● Text under study
——

To be an empath means you easily adapt to the feelings and emotions of those around you: family, friends, colleagues and even a stranger. It can be a beautiful trait, but as I’ve learned, it comes with its caveats too.
Until I started therapy for my work stress and panic attacks, I never considered myself an empath. In fact, I never really gave the word a second thought. But after a couple sessions with my therapist and trying to get to the bottom of why I’d suffered my third panic attack in one month, she asked, “Has anyone ever told you you’re an empath? Or have you ever considered you’re an empathetic person?”.
No, was the answer.
Once we worked through different scenarios and personality traits, I soon understood why she had that judgement of me. I’m a bloody empath! It finally clicked. It doesn’t sound revolutionary to come to this conclusion, I’m aware, but for me it answered a lot of questions I had about myself, my anxiety and all the struggles that came with that.
I like knowing I can be a shoulder to cry on, be the one someone trusts to confide in, and be that one person someone feels themselves relaxed around. But navigating being the empath who others go to when they need help whilst trying to help yourself at the same time, is conflicting.
Until I realised I really am an empath, I never understood just how much of other people’s emotions and stress I take on. My third panic attack stemmed from work and the worry of colleagues around me possibly being made redundant – colleagues I don’t have a close relationship with, some of whom I’d never met in person or spoken to at all. I personally wasn’t at risk, but I had been in that position two years prior which sparked my first ever panic attack. So, I finally understood why the redundancy news had been a trigger for me; I was feeling their emotions and worries for them, even when it didn’t personally affect me.
That’s an example of how you can easily take on other’s feelings and stress without even speaking with them, but there have been many times where my anxiety has heightened after speaking directly with friends and family about their own worries.

——

● Records

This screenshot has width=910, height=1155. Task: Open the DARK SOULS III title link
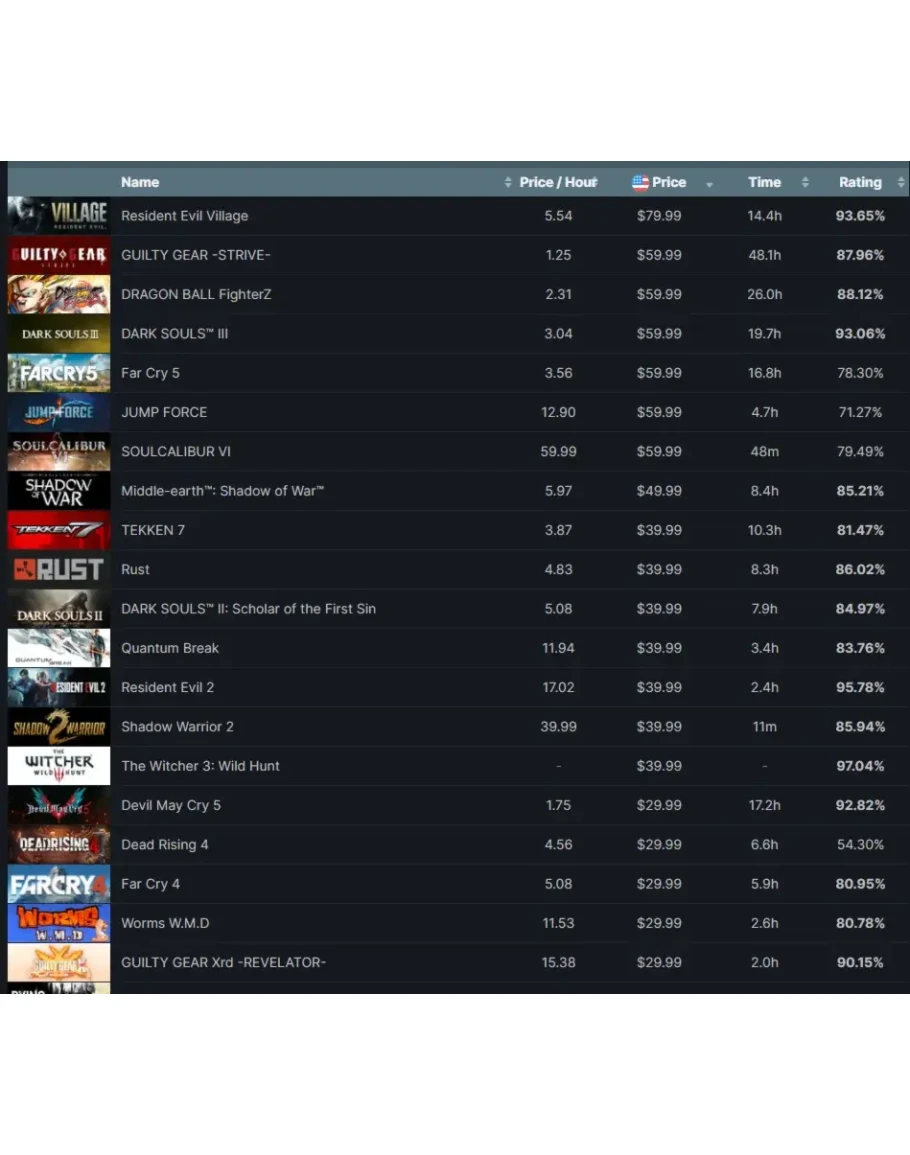pos(174,333)
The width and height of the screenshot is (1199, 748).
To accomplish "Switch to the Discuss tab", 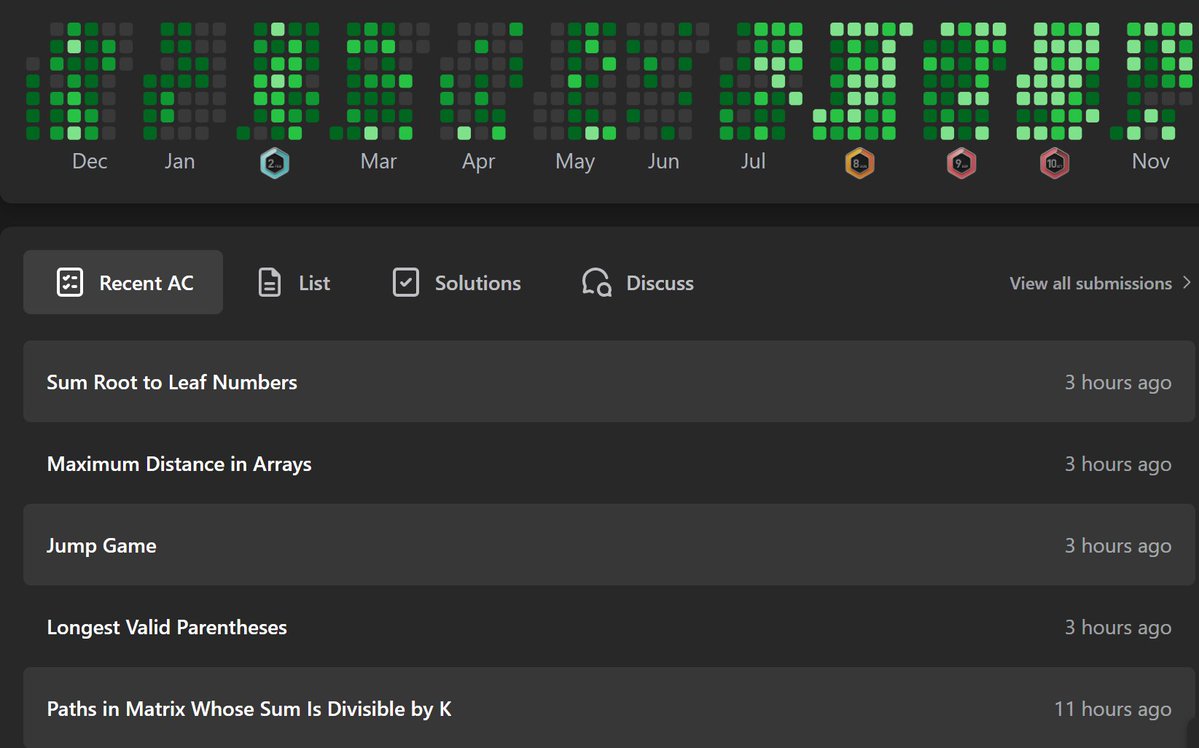I will [662, 283].
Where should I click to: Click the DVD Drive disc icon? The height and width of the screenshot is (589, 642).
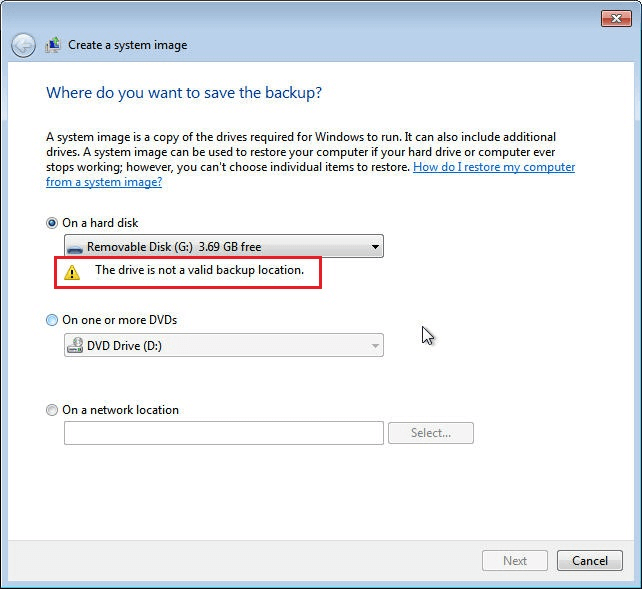coord(75,346)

——

● Exercise aim
Return the full passage on being an empath, reproducing every word and punctuation mark without alteration.

● Your response
To be an empath means you easily adapt to the feelings and emotions of those around you: family, friends, colleagues and even a stranger. It can be a beautiful trait, but as I’ve learned, it comes with its caveats too.
Until I started therapy for my work stress and panic attacks, I never considered myself an empath. In fact, I never really gave the word a second thought. But after a couple sessions with my therapist and trying to get to the bottom of why I’d suffered my third panic attack in one month, she asked, “Has anyone ever told you you’re an empath? Or have you ever considered you’re an empathetic person?”.
No, was the answer.
Once we worked through different scenarios and personality traits, I soon understood why she had that judgement of me. I’m a bloody empath! It finally clicked. It doesn’t sound revolutionary to come to this conclusion, I’m aware, but for me it answered a lot of questions I had about myself, my anxiety and all the struggles that came with that.
I like knowing I can be a shoulder to cry on, be the one someone trusts to confide in, and be that one person someone feels themselves relaxed around. But navigating being the empath who others go to when they need help whilst trying to help yourself at the same time, is conflicting.
Until I realised I really am an empath, I never understood just how much of other people’s emotions and stress I take on. My third panic attack stemmed from work and the worry of colleagues around me possibly being made redundant – colleagues I don’t have a close relationship with, some of whom I’d never met in person or spoken to at all. I personally wasn’t at risk, but I had been in that position two years prior which sparked my first ever panic attack. So, I finally understood why the redundancy news had been a trigger for me; I was feeling their emotions and worries for them, even when it didn’t personally affect me.
That’s an example of how you can easily take on other’s feelings and stress without even speaking with them, but there have been many times where my anxiety has heightened after speaking directly with friends and family about their own worries.